Document Detail

Use of glycoprotein IIb/IIIa inhibitors in invasively-treated patients with non-ST elevation acute coronary syndrome.
MedLine Citation:
PMID:  16645379     Owner:  NLM     Status:  MEDLINE    
Background In patients with non-ST elevation acute coronary syndrome (NST-ACS) that is treated invasively, glycoprotein (GP) IIb/IIIa inhibitors can be used either as upstream treatment in a coronary care unit or as downstream provisional treatment in selected patients who are undergoing percutaneous coronary intervention (PCI). The relative advantage of either strategy is unknown. The purpose of this study was to assess 30-day outcome of patients enrolled in a prospective NST-ACS registry and treated invasively with either of these two therapeutic strategies. Methods Patients treated invasively (coronary arteriography within 4 days of admission), in the prospective registry ROSAI-2, were divided into two groups according to the upstream use of GPIIb/IIIa inhibitors (n = 241), or not (n = 548). In the latter group, 76 (14%) patients received GPIIb/IIIa in association with a PCI procedure. Clinical and angiographic characteristics as well as in-hospital and 30-day outcome of these two groups of patients were compared. Results The two groups were similar with respect to age, sex, presence of hypertension, diabetes, number of PCI procedures. However, patients treated with upstream GPllb/llla blockers had more frequently ST-segment depression (P = 0.002), a high TIMI risk score (P = 0.01) and were more frequently admitted to centres with Cath Lab facilities (P = 0.001).
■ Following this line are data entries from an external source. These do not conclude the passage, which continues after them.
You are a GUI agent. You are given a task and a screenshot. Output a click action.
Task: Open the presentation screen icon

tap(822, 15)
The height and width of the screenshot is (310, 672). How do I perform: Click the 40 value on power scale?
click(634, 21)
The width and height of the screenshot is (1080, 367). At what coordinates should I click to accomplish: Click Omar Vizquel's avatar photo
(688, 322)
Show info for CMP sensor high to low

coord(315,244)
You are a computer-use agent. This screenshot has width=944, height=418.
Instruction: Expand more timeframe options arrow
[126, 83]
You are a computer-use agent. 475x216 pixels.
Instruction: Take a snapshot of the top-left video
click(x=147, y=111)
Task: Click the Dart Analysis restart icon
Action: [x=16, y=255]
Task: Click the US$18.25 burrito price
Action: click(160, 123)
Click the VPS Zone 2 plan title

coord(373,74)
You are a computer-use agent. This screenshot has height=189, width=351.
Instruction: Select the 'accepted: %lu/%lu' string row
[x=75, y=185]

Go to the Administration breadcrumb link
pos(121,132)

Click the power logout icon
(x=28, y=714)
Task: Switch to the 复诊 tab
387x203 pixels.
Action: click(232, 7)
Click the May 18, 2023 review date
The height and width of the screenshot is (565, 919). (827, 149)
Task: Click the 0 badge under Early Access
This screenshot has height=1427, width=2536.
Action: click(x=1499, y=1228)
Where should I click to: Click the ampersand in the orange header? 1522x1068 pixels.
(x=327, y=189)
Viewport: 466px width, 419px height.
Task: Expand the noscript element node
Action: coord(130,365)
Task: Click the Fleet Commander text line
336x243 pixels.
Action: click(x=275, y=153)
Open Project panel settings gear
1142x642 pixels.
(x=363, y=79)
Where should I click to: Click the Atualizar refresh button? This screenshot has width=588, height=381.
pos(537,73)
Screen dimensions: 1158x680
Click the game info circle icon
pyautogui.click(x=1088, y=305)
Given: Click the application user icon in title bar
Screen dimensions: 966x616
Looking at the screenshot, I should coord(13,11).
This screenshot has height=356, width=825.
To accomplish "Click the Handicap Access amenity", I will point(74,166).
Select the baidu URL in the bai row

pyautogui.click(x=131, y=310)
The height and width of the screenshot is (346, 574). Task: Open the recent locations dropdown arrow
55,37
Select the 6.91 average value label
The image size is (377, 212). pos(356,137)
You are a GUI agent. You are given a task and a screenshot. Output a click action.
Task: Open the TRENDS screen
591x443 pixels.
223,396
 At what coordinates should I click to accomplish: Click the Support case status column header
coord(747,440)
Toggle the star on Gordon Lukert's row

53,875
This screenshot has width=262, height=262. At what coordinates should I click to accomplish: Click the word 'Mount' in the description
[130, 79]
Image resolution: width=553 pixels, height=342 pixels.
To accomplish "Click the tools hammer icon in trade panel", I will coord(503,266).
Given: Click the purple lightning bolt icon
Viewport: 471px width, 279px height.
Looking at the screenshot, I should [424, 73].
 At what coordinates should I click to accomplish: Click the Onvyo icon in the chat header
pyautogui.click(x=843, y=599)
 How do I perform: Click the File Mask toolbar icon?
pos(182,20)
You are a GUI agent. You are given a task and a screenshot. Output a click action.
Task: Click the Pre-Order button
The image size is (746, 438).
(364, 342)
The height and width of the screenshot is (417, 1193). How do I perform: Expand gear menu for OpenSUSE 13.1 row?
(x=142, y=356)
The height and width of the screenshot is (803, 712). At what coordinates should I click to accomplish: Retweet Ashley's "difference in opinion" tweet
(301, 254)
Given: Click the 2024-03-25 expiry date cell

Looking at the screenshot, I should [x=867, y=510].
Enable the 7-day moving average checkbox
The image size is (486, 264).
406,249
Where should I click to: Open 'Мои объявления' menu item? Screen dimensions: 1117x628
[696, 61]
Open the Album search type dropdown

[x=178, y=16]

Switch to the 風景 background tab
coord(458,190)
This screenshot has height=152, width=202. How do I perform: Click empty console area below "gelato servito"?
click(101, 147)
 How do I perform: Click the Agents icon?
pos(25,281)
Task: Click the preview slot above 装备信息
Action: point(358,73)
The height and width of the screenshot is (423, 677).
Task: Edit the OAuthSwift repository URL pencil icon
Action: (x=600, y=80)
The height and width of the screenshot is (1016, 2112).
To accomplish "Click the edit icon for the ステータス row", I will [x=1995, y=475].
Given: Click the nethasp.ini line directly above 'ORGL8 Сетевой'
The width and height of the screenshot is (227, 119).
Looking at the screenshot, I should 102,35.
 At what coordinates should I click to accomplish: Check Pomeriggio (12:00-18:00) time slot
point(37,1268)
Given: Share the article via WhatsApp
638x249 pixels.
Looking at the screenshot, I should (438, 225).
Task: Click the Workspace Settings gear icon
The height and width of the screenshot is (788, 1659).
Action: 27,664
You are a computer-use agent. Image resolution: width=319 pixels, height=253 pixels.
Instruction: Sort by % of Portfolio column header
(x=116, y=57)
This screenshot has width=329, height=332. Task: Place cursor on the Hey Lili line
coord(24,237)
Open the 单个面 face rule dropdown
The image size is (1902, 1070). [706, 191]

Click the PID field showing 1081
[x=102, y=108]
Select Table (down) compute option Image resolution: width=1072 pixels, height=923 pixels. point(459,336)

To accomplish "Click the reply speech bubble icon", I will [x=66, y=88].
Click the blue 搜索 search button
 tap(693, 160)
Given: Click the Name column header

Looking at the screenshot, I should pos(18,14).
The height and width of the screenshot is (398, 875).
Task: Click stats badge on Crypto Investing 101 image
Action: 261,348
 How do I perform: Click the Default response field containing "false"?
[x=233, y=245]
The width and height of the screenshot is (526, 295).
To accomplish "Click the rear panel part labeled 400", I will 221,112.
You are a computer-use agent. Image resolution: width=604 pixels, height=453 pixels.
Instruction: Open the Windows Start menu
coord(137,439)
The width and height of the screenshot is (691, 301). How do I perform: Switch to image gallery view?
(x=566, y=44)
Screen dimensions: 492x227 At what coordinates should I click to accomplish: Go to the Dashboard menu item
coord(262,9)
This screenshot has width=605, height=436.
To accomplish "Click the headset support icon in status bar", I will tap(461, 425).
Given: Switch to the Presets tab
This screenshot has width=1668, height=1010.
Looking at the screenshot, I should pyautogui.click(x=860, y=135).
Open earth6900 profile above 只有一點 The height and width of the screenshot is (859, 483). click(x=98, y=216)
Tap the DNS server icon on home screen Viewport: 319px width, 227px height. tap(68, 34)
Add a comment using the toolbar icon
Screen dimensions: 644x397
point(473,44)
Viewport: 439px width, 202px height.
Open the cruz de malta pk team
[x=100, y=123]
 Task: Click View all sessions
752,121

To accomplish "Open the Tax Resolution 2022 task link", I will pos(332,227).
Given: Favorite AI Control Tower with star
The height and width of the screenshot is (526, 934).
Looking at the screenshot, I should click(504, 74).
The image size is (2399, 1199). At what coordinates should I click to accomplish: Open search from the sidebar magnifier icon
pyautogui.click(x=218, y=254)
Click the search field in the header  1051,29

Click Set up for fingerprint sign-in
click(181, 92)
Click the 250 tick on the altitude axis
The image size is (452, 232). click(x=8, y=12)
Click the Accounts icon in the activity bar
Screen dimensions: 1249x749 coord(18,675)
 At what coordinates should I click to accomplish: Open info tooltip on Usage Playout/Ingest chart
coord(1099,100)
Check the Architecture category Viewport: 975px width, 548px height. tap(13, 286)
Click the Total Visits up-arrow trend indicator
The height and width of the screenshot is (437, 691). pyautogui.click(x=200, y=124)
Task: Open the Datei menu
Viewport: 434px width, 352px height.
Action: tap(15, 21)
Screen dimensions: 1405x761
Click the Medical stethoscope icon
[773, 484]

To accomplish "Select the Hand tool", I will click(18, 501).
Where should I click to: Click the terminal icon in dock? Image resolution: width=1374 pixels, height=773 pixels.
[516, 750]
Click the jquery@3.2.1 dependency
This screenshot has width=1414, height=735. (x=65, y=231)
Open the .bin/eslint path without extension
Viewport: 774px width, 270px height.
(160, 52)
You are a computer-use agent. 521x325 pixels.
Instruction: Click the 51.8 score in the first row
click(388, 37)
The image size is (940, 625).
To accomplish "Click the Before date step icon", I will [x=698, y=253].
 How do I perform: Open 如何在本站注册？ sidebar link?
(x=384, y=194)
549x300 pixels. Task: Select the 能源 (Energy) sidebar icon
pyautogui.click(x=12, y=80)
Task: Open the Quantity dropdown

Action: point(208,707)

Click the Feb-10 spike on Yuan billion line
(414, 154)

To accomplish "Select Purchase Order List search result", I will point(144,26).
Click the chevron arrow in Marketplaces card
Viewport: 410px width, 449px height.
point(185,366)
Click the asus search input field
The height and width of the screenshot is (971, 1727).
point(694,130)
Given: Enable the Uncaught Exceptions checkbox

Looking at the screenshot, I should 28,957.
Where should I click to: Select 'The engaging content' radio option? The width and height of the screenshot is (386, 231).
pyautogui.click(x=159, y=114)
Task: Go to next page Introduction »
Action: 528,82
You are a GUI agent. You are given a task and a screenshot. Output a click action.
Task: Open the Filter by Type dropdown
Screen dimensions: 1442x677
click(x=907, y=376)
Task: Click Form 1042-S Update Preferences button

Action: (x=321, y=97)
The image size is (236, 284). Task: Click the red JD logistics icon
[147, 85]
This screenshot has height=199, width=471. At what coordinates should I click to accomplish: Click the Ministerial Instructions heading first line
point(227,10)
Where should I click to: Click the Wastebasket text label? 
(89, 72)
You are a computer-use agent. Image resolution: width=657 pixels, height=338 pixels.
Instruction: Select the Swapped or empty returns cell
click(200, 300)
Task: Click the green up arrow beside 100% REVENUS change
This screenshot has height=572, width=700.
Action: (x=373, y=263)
At 30-day follow-up, the composite of death, acute myocardial infarction and stroke, as well as major bleeding, was not significantly different between the two groups, although it occurred more frequently in patients who received upstream GPIIb/IIIa blockers (9.5% versus 5.7% and 1.7% versus 0.2%, respectively). By multivariate analysis, diabetes [odds ratio (OR) = 2.22, 95% confidence interval (CI) = 1.2-4.09] and a diagnosis on admission of non-Q-wave myocardial infarction (OR = 2.0, 95% Cl = 1.10-3.6) were independently related to outcome. No additional risk or benefit was related to upstream GPIIb/IIIa inhibitor treatment (OR = 1.5, 95% Cl = 0.84-2.68). Conclusions Among invasively-treated patients with NST-ACS, upstream treatment with GPIIb/IIIa inhibitors was used in those with a higher clinical risk profile, whereas downstream treatment was reserved for a limited number of patients undergoing PCI. Thirty-day outcome was similar in the two groups, irrespective of the treatment strategy used.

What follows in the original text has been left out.